Chiusura piatta per le borse europee, in attesa del voto del parlamento britannico sulla Brexit. Il Cac 40 di Parigi segna +0,08%, il Dax 30 di Francoforte -0,17%, il Ftse 100 di Londra +0,29%. Milano ha terminato le contrattazioni con Ftse Italia All-Share a 22.675,74 punti (+0,01%) e Ftse Mib a 20.631,19 punti (-0,03%). Poco mosso lo spread BtP Italia/Bund a dieci anni, attestato su 247 punti base da 250 pb di ieri sera
A Piazza Affari cede terreno Telecom Italia (-5,9%) mentre proseguono le schermaglie fra Elliott e Vivendi in vista dell’assemblea del 29 marzo. Iuventus in calo (-2,7%) in vista della difficile partita di questa sera con l’Atletico Madrid. I bianconeri a Torino cercheranno di ribaltare il 2-0 del Wanda Metropolitano nel ritorno degli ottavi di finale di Champions League.
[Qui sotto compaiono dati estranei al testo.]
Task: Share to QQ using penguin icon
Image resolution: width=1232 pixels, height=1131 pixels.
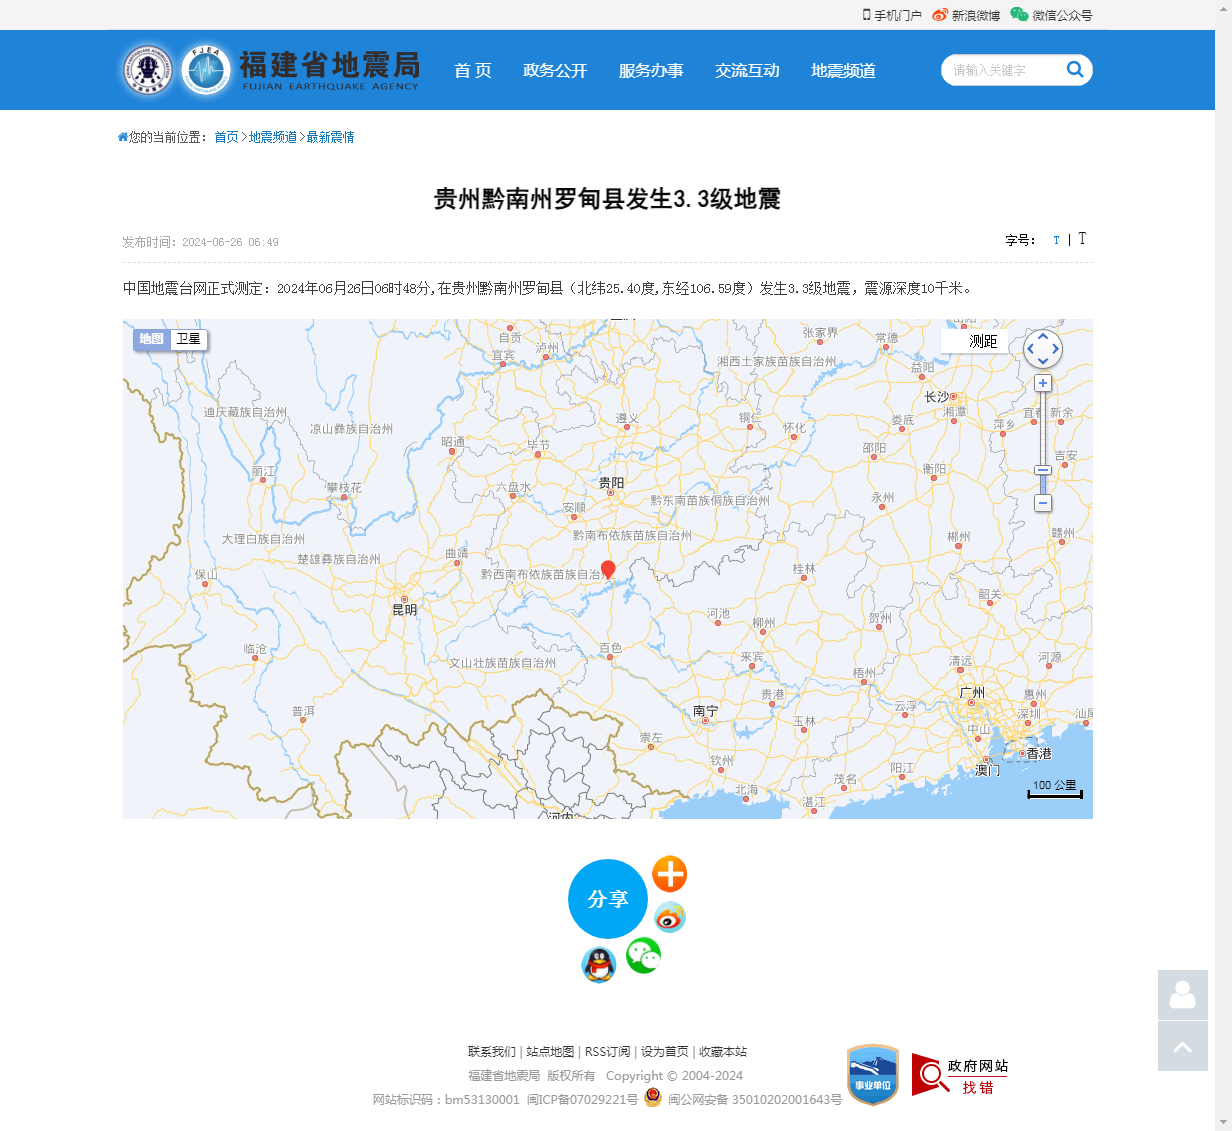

Sul fronte valutario, a causa delle vicissitudini della Brexit la sterlina arretra a 1,308 nei confronti del dollaro e a 0,863 rispetto all’euro, mentre il cambio fra euro e dollaro risale a 1,129 dopo i dati poco sotto le attese sull’inflazione americana di febbraio (+0,2% su base mensile, +1,5% anno su anno).
Tra le materie prime l’oro si mantiene in area 1.297 dollari l’oncia, tiene il petrolio con Wti e Brent rispettivamente a 57 e 66,7 dollari al barile sulle aspettative di un ulteriore taglio alla produzione da parte dell’Arabia Saudita.